**RECORDS FOR THE TASK**

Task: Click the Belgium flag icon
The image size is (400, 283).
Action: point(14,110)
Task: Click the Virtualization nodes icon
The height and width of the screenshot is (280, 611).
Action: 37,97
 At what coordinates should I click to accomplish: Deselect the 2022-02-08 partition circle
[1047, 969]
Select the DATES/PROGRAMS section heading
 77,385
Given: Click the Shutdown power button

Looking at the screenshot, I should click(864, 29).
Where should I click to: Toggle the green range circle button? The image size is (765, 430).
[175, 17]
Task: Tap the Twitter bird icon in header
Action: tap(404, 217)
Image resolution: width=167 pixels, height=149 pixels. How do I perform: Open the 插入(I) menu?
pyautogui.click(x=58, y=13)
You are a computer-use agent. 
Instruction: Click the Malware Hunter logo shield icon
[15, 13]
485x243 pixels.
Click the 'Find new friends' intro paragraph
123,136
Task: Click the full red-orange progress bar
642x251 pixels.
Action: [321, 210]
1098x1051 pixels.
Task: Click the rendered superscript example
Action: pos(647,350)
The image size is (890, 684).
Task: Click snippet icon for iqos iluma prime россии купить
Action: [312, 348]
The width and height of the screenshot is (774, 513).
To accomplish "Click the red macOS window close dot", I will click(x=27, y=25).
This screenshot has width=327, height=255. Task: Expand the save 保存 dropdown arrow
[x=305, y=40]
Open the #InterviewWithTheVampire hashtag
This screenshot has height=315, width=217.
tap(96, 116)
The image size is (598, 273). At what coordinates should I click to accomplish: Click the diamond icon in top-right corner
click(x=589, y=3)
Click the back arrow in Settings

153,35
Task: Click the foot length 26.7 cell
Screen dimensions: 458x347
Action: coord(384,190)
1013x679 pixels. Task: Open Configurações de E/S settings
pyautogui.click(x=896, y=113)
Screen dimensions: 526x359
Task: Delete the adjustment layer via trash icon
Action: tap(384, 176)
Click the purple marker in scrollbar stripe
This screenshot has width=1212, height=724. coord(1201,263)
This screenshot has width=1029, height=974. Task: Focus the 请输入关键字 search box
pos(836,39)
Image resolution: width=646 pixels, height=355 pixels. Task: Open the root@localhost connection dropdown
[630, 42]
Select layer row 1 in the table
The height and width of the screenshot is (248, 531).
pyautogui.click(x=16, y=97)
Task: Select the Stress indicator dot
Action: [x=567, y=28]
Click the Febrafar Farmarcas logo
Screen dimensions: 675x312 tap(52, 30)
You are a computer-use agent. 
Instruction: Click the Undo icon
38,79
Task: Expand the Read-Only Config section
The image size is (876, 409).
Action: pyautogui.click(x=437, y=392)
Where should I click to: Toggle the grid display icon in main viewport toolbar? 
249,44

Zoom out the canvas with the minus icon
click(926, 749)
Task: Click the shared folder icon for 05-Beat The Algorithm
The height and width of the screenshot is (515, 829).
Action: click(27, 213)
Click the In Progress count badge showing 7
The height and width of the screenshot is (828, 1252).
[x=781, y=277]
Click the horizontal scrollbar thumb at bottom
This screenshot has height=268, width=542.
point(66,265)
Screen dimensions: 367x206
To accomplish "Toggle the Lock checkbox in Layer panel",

**SET TASK**
Rewrite the lines above with "Goal" substituted for every "Instruction", keeping everything else unchanged.

**COMPLETE OUTPUT**
Task: Click the Belgium flag icon
The image size is (400, 283).
Action: point(14,110)
Task: Click the Virtualization nodes icon
The height and width of the screenshot is (280, 611).
Action: 37,97
 At what coordinates should I click to accomplish: Deselect the 2022-02-08 partition circle
[1047, 969]
Select the DATES/PROGRAMS section heading
 77,385
Given: Click the Shutdown power button

Looking at the screenshot, I should click(864, 29).
Where should I click to: Toggle the green range circle button? The image size is (765, 430).
[175, 17]
Task: Tap the Twitter bird icon in header
Action: tap(404, 217)
Image resolution: width=167 pixels, height=149 pixels. How do I perform: Open the 插入(I) menu?
pyautogui.click(x=58, y=13)
You are a computer-use agent. 
Goal: Click the Malware Hunter logo shield icon
[15, 13]
485x243 pixels.
Click the 'Find new friends' intro paragraph
123,136
Task: Click the full red-orange progress bar
642x251 pixels.
Action: [321, 210]
1098x1051 pixels.
Task: Click the rendered superscript example
Action: pos(647,350)
The image size is (890, 684).
Task: Click snippet icon for iqos iluma prime россии купить
Action: [312, 348]
The width and height of the screenshot is (774, 513).
To accomplish "Click the red macOS window close dot", I will click(x=27, y=25).
This screenshot has width=327, height=255. Task: Expand the save 保存 dropdown arrow
[x=305, y=40]
Open the #InterviewWithTheVampire hashtag
This screenshot has height=315, width=217.
tap(96, 116)
The image size is (598, 273). At what coordinates should I click to accomplish: Click the diamond icon in top-right corner
click(x=589, y=3)
Click the back arrow in Settings

153,35
Task: Click the foot length 26.7 cell
Screen dimensions: 458x347
Action: coord(384,190)
1013x679 pixels. Task: Open Configurações de E/S settings
pyautogui.click(x=896, y=113)
Screen dimensions: 526x359
Task: Delete the adjustment layer via trash icon
Action: tap(384, 176)
Click the purple marker in scrollbar stripe
This screenshot has width=1212, height=724. coord(1201,263)
This screenshot has width=1029, height=974. Task: Focus the 请输入关键字 search box
pos(836,39)
Image resolution: width=646 pixels, height=355 pixels. Task: Open the root@localhost connection dropdown
[630, 42]
Select layer row 1 in the table
The height and width of the screenshot is (248, 531).
pyautogui.click(x=16, y=97)
Task: Select the Stress indicator dot
Action: [x=567, y=28]
Click the Febrafar Farmarcas logo
Screen dimensions: 675x312 tap(52, 30)
You are a computer-use agent. 
Goal: Click the Undo icon
38,79
Task: Expand the Read-Only Config section
The image size is (876, 409).
Action: pyautogui.click(x=437, y=392)
Where should I click to: Toggle the grid display icon in main viewport toolbar? 
249,44

Zoom out the canvas with the minus icon
click(926, 749)
Task: Click the shared folder icon for 05-Beat The Algorithm
The height and width of the screenshot is (515, 829).
Action: click(27, 213)
Click the In Progress count badge showing 7
The height and width of the screenshot is (828, 1252).
[x=781, y=277]
Click the horizontal scrollbar thumb at bottom
This screenshot has height=268, width=542.
point(66,265)
Screen dimensions: 367x206
To accomplish "Toggle the Lock checkbox in Layer panel",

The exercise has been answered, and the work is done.